Well...technically no I haven't but I do question my sexuality sometimes. Although I've been with girls, there's a part of me (ie. a kind of "fantasy") that makes me feel like I'd wanna get with a guy. But to be honest, if so, I'd prefer both at the same time. Maybe I'm a sick fuck, but that's what I've always thought.
No, nothing sick about that at all. Sexual fantasies, experimentation and exploration, that's part of what makes sex so great and so powerful. It's completely natural and normal to fantasize about different sexual activities and situations. Everyone does it but not everyone is man/woman enough to admit it.
A guy and a girl at the same time sounds hot to me...........and I've done it, once. It was fun, because you get the best of both worlds at the same time, what's better than that! The best thing to do with sexual fantasies is not psych yourself out about anything you feel. Just roll with it and let things come naturally. Don't pressure yourself about it. Just have fun and live your life to the fullest without restrictions (within sanity, of course).
Dunno, I just think it would be really interesting (ahem) to try various ways of intercourse via different genders. Except I don't really see myself as completely bi. Probably an uneven, lopsided ratio between gay:bi:straight -- I think the inverse of how you feel about your orientation.
Sexuality is a continuum anyway, so this makes sense. You'd be like an 8 on a scale of 10 with 10 being heterosexuality. Most people fall in between 1-10. At the end of the day, the way I see it is, human beings are human beings. I like people based on their hotness and personality, and hot is hot regardless of gender. We're all humans so why not enjoy one another's bodies, sensuality and sexuality? Instead of creating barriers solely because what is in between the legs.

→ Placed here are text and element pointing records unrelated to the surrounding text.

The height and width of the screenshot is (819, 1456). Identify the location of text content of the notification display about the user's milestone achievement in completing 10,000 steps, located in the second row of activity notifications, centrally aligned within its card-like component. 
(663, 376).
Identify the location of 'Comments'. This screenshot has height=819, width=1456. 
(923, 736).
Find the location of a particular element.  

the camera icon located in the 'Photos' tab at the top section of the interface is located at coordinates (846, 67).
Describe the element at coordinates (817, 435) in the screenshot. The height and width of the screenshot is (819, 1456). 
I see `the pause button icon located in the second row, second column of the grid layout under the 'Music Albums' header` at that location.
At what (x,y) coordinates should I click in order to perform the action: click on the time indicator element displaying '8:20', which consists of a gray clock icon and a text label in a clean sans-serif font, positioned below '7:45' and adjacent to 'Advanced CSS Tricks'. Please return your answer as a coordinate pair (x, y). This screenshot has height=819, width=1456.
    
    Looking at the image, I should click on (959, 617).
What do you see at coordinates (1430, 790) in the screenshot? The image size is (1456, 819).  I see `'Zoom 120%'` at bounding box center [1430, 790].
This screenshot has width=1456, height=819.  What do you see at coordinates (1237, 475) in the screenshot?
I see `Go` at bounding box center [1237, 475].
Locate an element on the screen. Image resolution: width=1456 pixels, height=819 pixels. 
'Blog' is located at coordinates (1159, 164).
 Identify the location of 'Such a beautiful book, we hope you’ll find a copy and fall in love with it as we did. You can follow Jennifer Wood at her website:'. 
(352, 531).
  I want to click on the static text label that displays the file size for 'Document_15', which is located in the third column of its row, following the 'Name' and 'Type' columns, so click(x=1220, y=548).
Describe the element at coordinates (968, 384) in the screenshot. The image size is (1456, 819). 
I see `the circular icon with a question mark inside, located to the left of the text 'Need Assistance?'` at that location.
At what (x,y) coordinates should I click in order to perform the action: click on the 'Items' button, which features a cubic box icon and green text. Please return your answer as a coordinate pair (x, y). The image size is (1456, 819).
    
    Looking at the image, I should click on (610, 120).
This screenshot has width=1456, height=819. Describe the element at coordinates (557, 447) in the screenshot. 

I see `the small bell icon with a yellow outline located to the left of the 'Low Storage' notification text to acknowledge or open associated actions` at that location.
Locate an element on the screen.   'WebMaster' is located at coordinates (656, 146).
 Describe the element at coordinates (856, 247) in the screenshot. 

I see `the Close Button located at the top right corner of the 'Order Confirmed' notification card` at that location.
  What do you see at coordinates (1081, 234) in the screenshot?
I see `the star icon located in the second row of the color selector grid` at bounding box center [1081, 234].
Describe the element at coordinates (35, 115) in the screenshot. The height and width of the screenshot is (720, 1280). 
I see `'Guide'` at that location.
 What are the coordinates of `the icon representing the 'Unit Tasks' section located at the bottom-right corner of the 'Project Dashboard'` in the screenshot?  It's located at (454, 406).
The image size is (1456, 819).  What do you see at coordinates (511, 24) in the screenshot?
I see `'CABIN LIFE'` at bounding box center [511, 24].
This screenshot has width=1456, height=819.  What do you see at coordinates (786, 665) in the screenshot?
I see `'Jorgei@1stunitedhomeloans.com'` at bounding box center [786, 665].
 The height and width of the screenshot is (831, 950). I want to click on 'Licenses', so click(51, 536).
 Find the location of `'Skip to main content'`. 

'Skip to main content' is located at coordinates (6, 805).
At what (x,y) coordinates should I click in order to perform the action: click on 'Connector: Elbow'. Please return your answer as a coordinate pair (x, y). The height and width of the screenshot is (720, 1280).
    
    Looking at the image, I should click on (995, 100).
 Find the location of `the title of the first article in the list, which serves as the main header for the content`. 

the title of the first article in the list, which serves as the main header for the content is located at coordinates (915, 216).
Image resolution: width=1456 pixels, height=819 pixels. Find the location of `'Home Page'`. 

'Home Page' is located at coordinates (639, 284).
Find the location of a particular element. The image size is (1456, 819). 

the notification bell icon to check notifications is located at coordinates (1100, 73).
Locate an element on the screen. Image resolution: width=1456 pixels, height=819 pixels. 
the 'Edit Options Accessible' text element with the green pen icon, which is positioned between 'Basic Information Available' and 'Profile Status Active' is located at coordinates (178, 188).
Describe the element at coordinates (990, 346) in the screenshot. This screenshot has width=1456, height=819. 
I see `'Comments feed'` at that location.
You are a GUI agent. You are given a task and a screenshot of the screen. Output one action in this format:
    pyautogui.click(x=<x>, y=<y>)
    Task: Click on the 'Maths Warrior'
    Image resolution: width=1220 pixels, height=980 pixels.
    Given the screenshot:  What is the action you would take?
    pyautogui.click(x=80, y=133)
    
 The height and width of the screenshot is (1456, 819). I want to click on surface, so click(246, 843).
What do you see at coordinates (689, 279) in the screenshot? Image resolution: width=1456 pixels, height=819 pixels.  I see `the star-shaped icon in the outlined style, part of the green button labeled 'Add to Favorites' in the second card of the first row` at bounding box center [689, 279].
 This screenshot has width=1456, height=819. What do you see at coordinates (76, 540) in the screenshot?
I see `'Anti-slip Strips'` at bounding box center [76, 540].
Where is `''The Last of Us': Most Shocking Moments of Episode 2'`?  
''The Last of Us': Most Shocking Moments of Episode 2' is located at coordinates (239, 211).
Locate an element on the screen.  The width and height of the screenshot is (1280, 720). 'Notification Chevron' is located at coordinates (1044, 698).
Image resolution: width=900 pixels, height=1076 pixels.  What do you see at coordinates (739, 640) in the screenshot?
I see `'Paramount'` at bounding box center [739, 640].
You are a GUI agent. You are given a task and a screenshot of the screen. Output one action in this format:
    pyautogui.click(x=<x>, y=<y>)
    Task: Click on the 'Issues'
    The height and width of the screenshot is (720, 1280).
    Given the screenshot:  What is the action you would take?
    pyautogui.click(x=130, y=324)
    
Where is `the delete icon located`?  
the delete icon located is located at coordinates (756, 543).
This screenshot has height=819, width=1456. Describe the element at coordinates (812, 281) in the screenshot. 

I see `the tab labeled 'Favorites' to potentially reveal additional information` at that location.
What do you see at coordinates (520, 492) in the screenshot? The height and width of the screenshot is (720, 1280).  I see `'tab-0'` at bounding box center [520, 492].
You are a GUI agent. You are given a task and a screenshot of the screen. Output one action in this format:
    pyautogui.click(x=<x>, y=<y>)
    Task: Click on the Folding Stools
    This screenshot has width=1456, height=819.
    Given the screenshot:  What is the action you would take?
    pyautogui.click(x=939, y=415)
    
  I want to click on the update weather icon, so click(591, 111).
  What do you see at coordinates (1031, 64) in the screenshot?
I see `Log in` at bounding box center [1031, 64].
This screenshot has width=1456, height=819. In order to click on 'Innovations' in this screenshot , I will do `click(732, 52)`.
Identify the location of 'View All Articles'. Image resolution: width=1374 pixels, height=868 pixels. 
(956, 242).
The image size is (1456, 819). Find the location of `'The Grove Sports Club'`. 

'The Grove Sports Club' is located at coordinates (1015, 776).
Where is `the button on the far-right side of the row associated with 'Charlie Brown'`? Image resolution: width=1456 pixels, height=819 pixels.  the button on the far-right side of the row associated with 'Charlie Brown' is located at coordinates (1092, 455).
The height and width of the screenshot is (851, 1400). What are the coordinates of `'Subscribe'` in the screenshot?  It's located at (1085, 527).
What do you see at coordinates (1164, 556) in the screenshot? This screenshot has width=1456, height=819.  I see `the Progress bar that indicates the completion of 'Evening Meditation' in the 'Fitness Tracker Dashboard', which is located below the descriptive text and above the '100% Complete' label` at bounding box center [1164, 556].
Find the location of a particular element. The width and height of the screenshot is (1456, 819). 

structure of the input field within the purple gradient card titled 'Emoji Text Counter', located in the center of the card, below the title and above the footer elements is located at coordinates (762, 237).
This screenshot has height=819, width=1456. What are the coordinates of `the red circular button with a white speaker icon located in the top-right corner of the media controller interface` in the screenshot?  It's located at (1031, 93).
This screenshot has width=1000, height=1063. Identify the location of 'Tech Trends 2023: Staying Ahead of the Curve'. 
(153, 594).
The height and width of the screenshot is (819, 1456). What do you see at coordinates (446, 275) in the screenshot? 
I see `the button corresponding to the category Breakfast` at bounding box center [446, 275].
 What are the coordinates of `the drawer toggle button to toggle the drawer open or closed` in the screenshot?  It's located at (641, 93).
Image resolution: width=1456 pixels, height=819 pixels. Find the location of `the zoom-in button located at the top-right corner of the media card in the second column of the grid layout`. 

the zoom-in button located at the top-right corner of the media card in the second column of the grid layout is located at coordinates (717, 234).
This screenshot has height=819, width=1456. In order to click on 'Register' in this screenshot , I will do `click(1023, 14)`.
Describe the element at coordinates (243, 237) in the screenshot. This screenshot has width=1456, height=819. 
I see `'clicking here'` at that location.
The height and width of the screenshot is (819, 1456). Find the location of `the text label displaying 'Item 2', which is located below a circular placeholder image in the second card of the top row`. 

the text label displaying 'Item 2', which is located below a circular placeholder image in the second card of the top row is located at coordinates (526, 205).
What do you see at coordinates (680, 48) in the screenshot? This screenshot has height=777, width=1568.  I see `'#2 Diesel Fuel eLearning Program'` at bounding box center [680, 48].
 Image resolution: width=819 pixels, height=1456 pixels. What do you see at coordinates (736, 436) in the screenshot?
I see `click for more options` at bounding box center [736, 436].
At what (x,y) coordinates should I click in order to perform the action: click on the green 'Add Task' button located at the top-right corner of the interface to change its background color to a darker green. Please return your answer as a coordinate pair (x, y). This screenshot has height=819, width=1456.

Here's a truthful story. When I was at school back like probably since 2006-2007 there's this guy who, once I made fun of because of his orientation (I thought he was gay, but I learn that he's bi), but I eventually thought that he was kinda "hot" so I thought I'd become friends with him. Maybe it's because he acts sorta feminine and is quite compassionate, I dunno
. Course no fucking way we would form a relationship directly because I'd get expelled from the school, but we never come across something like this. He hangs out with a bunch of other gay guys (they actually are), and while I appreciate them being around, I didn't fancy any of them except him. We exchange hugs and raunchy jokes sometimes, and we helped each other with homework. When he's around, I get that same butterfly feeling in my stomach as I do when I get with girls. So I thought maybe I'm bi? But yeah I dunno. Anyways after we completed school, we don't really communicate anymore. But yeah I felt really down, and I gotta say a bit regretful of not doing more than saying farewell. I still think about him sometimes even to this day. Well yeah there you go. Not much else to say. It's only for that guy though, however when I see guys that look like him, I get that same feeling
. At the end of the day, I wish I got to know him better. I'll also admit I had dreams about him for a few weeks at one point. It was a strange eye-opener for me, but I can't lie and say I didn't enjoy those moments. Anyways best wishes to him, he'd be a fantastic lover for whoever he gets.
Well, I think we can say that you already know what type of guys you're into
Fem gay/bi guys, I can understand why you like them. A lot of guys who identify as straight take a liking to feminine gay/bi men. Because it's sort of a mix between the masculine and feminine energies. Straight men like masculine energy. That may seem like a weird statement, but most men tend to have other men as comrades and best friends, right? Well, combine that with the things that attract straight men to women. Softness, sensitivity, compassion, understanding. You felt comfortable with him and gained an emotional connection towards the bisexual guy. You felt secure with him, he made you feel good and his presence made you happy. And, I'm guessing he had very defined features, in-shape, slim body, well-kept, cute appearance, so combine the two, and there you go, you have a crush. Just because he's a guy doesn't mean you can't be attracted to him, you know, at least on an emotional level, that's where the butterflies come in. Don't worry about the labels. Being younger you probably weren't ready to pursue something like that, but now that you're a little older, don't be afraid or insecure to act on what you're feeling.